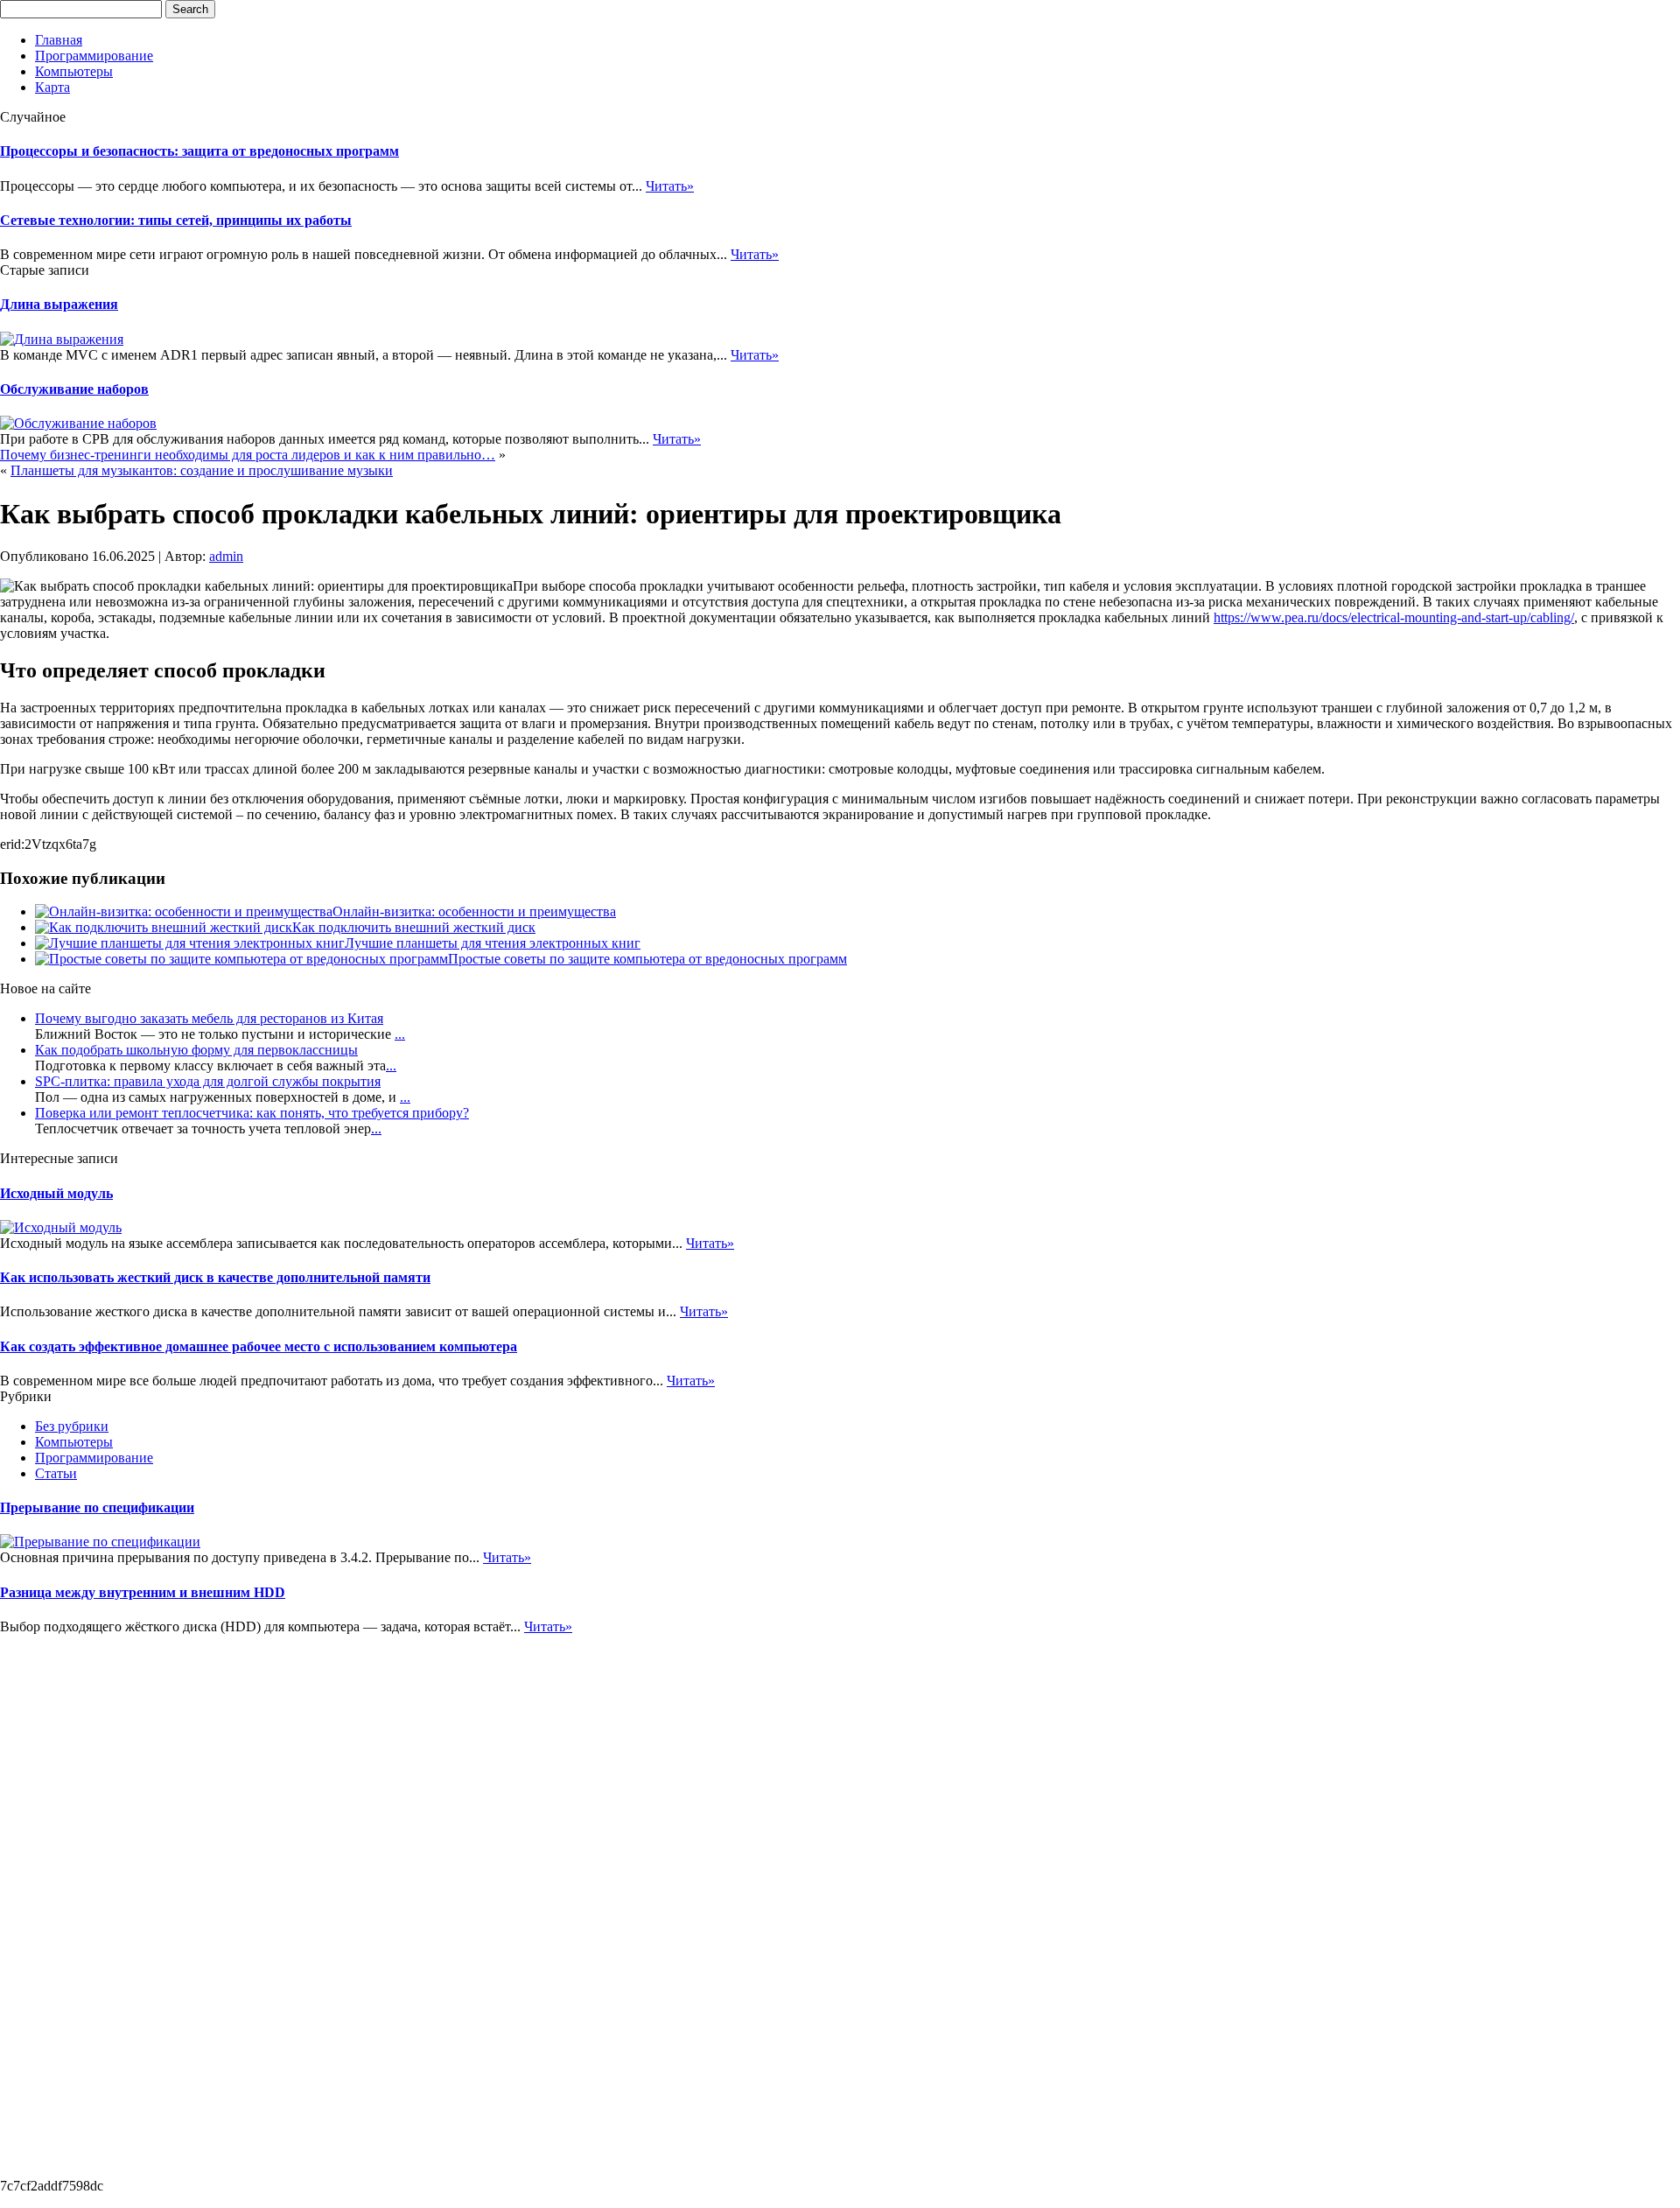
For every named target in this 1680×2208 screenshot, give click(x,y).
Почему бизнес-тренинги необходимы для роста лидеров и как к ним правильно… (247, 454)
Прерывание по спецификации (97, 1507)
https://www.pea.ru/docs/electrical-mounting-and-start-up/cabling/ (1394, 617)
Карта (52, 87)
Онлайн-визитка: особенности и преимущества (474, 911)
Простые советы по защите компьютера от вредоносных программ (647, 958)
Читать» (670, 186)
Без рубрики (71, 1426)
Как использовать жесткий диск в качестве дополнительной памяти (215, 1277)
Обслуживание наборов (74, 389)
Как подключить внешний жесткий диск (414, 927)
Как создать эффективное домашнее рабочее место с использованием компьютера (258, 1346)
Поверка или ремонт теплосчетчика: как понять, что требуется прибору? (252, 1112)
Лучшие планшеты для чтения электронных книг (492, 943)
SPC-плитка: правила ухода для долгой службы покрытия (208, 1081)
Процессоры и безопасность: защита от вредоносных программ (199, 151)
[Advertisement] (70, 1897)
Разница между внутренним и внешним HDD (142, 1592)
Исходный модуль (56, 1193)
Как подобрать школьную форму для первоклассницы (196, 1049)
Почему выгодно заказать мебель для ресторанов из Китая (209, 1018)
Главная (58, 39)
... (400, 1034)
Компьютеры (74, 71)
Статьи (56, 1473)
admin (226, 556)
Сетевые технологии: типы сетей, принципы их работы (176, 220)
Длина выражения (59, 304)
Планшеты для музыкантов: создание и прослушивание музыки (201, 470)
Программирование (94, 55)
□ □ □ □ □
TASK OBJECTIVE:
The answer is the lines above between the line holding "Без рубрики (71, 1426)" and the line holding "Как создать эффективное", inclusive, each written out exactly, and no others.

EXERCISE RESULT:
Без рубрики (71, 1426)
Как использовать жесткий диск в качестве дополнительной памяти (215, 1277)
Обслуживание наборов (74, 389)
Как подключить внешний жесткий диск (414, 927)
Как создать эффективное домашнее рабочее место с использованием компьютера (258, 1346)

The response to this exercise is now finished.